Durante anos, muita empresa tratou SEO como um jogo de posição. Colocava palavra-chave, ajustava título, escrevia um post genérico, fingia profundidade e esperava o algoritmo colaborar. Funcionou por um tempo.

A internet também já achou banner piscando uma boa ideia, então vamos manter a humildade histórica.

Agora a busca subiu de fase. Com AI Overviews, AI Mode, Gemini, agentes e carrinhos inteligentes, o Google deixa de ser apenas uma lista de links e começa a virar uma máquina de resposta. A pessoa pergunta, a IA interpreta, cruza fontes, compara opções, resume o caminho e, em alguns casos, já prepara a ação. E isso muda a pergunta que importa.

Antes era: como eu ranqueio para essa palavra?

Agora é: por que uma IA deveria escolher a minha marca como fonte confiável?
Essa é a diferença entre SEO e o que o mercado está chamando de GEO, Generative Engine Optimization. Não é mágica nova. Não é arquivo secreto. Não é hack vendido em PDF com cara de salvação espiritual para site abandonado. É o SEO sendo forçado a virar adulto.

E o Google cortou a fantasia dos atalhos: não existe passe mágico para aparecer nas respostas generativas. O básico ficou mais importante. Site rastreável. Conteúdo claro. Experiência real. Autoridade. Reviews legítimos. Dados bem organizados. Produto bem cadastrado. Perfil local atualizado. Página que responde pergunta de verdade.

O conteúdo genérico perde valor. Aquele post “5 dicas para vender mais” vai virar ração barata para IA resumir. O que ganha força é repertório próprio: casos, dados, ponto de vista, processo, comparação, bastidor, prova, imagem, vídeo e resposta específica para problema real.

No varejo, o aviso vem com sirene.
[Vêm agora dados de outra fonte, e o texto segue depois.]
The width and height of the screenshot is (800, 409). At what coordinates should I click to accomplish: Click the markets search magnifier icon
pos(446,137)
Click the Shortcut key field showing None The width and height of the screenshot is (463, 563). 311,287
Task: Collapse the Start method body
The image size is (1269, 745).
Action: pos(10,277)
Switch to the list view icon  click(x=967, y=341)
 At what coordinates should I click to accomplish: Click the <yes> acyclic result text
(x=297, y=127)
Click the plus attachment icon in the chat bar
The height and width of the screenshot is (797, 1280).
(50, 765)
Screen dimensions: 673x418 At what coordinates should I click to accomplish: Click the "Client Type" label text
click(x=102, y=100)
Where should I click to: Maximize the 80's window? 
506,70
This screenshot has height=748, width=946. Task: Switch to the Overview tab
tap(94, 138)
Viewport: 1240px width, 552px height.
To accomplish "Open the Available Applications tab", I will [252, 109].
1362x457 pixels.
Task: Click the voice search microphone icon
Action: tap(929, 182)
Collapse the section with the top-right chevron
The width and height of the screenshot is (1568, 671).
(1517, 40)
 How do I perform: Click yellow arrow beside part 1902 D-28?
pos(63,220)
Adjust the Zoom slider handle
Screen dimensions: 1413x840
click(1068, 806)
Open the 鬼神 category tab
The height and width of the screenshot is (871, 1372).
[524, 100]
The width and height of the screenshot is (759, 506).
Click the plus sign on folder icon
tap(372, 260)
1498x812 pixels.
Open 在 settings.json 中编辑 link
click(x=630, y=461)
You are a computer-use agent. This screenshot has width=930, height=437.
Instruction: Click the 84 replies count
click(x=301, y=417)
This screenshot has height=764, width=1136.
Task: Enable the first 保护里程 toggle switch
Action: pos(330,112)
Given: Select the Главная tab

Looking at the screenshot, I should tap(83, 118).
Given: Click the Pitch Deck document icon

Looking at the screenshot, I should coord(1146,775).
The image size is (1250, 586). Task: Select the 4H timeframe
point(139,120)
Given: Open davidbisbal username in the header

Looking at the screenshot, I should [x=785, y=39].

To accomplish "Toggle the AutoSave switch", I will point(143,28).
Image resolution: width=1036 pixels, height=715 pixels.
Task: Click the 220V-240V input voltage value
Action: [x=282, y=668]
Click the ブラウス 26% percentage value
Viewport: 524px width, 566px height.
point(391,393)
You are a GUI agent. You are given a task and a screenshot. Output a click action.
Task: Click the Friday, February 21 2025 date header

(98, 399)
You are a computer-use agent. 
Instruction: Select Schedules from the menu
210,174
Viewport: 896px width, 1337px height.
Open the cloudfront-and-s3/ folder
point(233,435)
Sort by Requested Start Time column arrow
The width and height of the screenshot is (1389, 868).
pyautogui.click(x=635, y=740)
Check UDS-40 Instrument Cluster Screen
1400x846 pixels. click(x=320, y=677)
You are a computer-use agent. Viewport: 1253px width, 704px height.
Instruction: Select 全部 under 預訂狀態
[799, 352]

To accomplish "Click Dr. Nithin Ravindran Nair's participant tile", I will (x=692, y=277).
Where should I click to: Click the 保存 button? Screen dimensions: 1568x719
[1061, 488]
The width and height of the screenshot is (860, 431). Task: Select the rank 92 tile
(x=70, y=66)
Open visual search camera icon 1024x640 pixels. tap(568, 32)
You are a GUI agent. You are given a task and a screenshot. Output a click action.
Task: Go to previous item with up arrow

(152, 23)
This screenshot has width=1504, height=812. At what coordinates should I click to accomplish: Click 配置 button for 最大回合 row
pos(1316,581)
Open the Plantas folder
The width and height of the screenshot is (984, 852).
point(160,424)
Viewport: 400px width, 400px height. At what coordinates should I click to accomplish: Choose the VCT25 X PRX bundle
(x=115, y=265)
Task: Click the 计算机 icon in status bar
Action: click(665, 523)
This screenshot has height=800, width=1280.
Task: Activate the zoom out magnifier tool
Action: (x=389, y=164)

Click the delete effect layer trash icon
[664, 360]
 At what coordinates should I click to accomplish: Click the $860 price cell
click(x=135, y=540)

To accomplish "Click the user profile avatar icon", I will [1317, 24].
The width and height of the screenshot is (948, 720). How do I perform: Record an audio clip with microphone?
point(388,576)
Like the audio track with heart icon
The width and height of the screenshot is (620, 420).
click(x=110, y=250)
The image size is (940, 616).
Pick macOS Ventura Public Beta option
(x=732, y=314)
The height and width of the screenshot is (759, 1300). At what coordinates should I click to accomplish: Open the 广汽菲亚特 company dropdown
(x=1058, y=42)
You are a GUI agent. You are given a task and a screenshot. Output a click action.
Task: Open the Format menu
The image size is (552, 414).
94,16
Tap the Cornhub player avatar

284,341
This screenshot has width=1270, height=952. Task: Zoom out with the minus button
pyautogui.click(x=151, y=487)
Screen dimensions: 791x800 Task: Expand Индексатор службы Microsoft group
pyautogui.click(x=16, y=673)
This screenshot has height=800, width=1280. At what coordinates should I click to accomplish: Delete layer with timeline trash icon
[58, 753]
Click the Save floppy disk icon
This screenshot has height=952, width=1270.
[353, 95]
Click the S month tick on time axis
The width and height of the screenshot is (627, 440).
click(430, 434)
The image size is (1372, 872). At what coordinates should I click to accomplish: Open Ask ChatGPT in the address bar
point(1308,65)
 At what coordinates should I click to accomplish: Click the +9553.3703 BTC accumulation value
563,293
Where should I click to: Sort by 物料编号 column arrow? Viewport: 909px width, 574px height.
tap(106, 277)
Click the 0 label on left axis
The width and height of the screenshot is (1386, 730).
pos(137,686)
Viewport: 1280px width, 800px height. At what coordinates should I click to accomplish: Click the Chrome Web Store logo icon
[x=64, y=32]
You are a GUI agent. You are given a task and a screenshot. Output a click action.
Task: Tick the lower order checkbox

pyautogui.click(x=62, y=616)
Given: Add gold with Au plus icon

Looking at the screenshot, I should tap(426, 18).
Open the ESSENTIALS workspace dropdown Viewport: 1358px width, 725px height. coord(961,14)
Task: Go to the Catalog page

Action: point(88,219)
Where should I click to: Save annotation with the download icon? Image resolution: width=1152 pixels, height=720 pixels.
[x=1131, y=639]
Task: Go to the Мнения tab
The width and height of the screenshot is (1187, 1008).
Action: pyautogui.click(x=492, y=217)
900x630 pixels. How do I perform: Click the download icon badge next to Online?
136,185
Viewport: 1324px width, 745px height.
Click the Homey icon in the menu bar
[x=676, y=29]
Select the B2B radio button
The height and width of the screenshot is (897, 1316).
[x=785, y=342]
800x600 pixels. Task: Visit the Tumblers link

Com agentes de compra e Universal Cart, o consumidor pode nem entrar no seu site antes de decidir. A IA pode comparar preço, estoque, prazo, avaliação, benefício de cartão e disponibilidade. Quem estiver mal descrito, mal avaliado ou invisível para máquina nem entra na conversa.
O jogo saiu do clique e foi para a confiança algorítmica.

A marca precisa ser legível para sistemas inteligentes e útil para pessoas reais. Parece óbvio, mas basta abrir metade dos sites corporativos para lembrar que o óbvio virou artigo de luxo.

O Google não acabou com o marketing. Acabou com a preguiça disfarçada de estratégia.

Com todo mundo berrando no feed, o marketing bom encontra o ponto exato onde o barulho vira atenção. Agora, além de atenção, ele precisa virar fonte. E fonte não se improvisa na véspera.